Discussion in 'Early Years' started by ecila1407, Nov 4, 2005.

  1. How much time do really engage with children? During November and December does the idea of the outdoor curriculum seem like a really bad idea.
  2. How much time do really engage with children? During November and December does the idea of the outdoor curriculum seem like a really bad idea.
  3. love your post :)
  4. inky

    inky Lead commenter

    Sometimes I just sit on a bench and have a stream of children who join me on it for a conversation or a story or a song or a post-fall cuddle.

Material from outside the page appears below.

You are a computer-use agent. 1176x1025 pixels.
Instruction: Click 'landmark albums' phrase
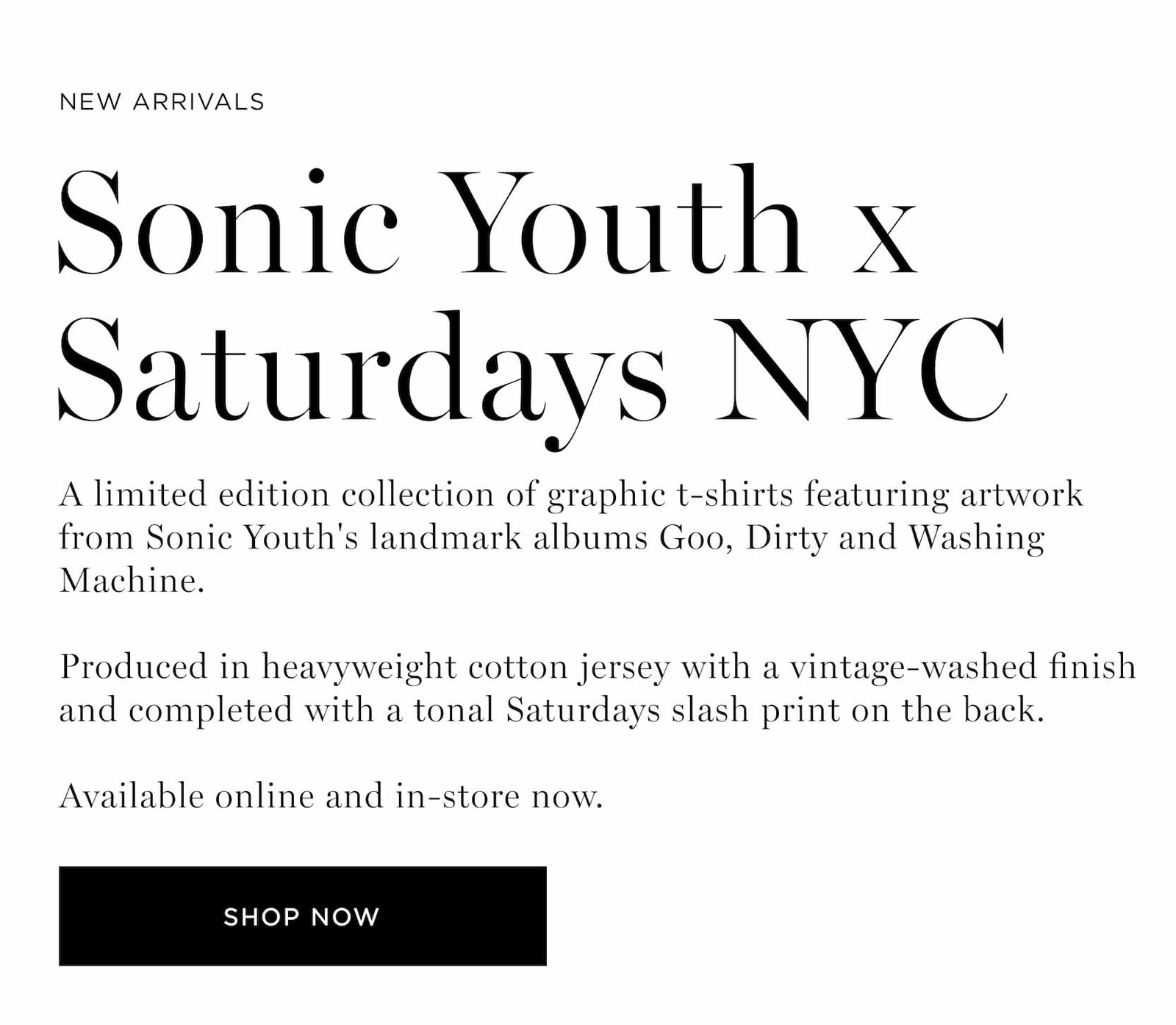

Since some of our children have parents who speak little English [not their fault] or who are permanently hooked up to their earphones [their fault] I consider this to be an excellent teaching/learning opportunity.
    You don't have to be super-creative all the time. A mud pie is a mud pie is a mud pie. Giant paint brushes, baby ladybirds and dens are new to the children, however jaded we feel.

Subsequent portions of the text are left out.